День словно в стороне висел, нас как бы не касался, он выдался не хмур, не скор, не более весом, чем всякий дар небес, и нам последним не казался. А это был последний дар. И никаких потом.
Но кто же в пятом знал часу, что станет с ним в шестом?
Вне связи с миром наш тонул в снегах двуглавый терем, и рысью, да не той, какой рысак рекорды бьёт, а родственницей льва, сиречь - лесным пятнистым зверем, шли сумерки на нас. Но мы не брали их в расчёт.
Меж тем уже и ром не грел, и джем горчил, и мёд.
В жаровне жгли мы хлам сырой. Она черно чадила, и было, вопреки слезам и стонам здешних зим, окно отворено. Ведь нам на ум не приходило, что это наш последний дым. И ничего за ним.
А зверь меж тем сужал круги, неслышен и незрим.

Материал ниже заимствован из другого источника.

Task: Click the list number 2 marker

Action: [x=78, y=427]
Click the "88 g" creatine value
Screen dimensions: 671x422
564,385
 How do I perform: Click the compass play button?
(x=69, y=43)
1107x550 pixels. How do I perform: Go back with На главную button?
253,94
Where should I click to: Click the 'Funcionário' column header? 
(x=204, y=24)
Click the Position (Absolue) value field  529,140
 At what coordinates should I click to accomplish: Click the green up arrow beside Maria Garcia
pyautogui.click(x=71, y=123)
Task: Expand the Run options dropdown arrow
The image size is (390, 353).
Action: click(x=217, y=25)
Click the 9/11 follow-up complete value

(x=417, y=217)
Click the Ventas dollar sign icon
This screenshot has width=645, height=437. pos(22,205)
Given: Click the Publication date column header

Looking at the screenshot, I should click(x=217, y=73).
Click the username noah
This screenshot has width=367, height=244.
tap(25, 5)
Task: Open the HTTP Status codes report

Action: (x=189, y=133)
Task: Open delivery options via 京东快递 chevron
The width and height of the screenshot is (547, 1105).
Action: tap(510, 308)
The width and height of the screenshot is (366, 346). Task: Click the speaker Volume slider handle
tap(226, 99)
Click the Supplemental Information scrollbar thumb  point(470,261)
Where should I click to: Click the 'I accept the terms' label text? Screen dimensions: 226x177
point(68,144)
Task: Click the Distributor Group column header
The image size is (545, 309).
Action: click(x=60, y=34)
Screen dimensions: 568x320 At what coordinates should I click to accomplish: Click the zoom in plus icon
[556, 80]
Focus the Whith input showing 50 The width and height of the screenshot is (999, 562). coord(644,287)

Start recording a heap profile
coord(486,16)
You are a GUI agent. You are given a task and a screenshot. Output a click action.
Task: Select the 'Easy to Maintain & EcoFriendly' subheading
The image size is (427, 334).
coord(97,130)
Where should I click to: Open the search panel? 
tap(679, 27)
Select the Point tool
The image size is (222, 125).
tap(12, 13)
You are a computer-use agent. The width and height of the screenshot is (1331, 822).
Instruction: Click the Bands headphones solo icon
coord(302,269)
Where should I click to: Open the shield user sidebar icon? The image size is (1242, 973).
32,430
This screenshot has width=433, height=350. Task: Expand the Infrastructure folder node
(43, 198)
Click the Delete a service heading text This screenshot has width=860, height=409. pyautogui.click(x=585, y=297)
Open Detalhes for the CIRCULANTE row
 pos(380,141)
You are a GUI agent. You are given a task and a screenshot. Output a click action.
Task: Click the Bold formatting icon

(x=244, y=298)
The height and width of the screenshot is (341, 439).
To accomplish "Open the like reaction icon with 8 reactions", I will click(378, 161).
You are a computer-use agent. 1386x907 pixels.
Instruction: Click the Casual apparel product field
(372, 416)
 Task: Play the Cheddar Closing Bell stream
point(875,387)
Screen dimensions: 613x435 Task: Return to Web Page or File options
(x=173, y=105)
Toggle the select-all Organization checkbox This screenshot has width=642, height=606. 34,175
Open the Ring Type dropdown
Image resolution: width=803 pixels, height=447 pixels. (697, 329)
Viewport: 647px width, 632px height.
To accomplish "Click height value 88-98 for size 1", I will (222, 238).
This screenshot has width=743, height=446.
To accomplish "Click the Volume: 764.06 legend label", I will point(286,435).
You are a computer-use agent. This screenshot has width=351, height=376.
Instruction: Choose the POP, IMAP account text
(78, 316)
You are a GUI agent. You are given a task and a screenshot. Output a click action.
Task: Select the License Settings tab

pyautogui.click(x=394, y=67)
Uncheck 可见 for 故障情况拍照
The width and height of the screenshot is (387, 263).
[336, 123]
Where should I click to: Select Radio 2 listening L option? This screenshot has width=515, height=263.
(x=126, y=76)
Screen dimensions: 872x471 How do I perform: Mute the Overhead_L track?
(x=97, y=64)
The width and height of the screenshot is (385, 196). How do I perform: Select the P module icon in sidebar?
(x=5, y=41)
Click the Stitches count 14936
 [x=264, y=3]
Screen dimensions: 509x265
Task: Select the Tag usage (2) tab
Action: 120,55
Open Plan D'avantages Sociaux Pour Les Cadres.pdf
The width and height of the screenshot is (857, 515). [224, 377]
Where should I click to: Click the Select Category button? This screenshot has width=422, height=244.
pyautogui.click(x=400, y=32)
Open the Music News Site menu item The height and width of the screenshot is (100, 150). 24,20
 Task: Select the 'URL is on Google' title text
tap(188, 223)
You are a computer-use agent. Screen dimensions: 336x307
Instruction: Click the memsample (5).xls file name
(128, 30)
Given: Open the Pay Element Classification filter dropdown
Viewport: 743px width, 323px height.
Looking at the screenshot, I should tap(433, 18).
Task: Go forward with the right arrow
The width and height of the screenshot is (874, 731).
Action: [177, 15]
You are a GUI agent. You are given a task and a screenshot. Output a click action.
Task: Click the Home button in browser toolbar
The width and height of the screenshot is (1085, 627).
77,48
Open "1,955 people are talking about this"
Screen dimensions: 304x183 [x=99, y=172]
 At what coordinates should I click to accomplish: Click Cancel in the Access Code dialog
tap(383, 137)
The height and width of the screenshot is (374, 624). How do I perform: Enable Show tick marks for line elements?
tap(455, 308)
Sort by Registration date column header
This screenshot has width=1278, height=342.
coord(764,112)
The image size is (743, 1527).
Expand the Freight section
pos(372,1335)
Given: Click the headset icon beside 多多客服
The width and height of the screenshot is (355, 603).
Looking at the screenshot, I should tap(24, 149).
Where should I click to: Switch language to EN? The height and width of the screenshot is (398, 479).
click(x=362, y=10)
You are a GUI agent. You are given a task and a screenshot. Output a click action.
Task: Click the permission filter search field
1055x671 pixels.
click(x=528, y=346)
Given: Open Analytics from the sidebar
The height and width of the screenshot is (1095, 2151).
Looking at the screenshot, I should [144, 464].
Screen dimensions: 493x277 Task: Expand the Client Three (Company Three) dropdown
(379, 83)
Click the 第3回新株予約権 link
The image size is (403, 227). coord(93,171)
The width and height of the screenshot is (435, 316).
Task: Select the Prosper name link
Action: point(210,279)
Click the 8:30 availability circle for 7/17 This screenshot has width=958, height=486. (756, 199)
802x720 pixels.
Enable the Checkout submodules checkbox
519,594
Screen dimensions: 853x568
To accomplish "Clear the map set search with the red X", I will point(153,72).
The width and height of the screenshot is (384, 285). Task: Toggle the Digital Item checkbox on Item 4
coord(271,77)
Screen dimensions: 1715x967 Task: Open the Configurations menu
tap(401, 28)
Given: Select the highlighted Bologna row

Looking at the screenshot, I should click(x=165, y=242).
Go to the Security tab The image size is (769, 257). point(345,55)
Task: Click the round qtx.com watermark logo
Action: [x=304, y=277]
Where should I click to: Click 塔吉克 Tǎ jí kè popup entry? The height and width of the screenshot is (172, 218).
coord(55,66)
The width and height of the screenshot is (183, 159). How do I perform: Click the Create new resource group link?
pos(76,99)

Рассеянные, как чета беспечных новобрачных, мы вздрогнули, когда не в срок, отстав на целый круг, прокаркал заводной летун двенадцать равнозначных, двенадцать безразличных раз. Но вздрогнули не вдруг.
Меж тем летун порхнул в окно, и взмыл, и взял на юг.
Огонь ещё моргал, мерцал. Извивы и изгибы пестрели на стене. Но мы смотрели не туда. А это был последний текст, который мы прочли бы. И сумерки уже над ним смыкались, как вода.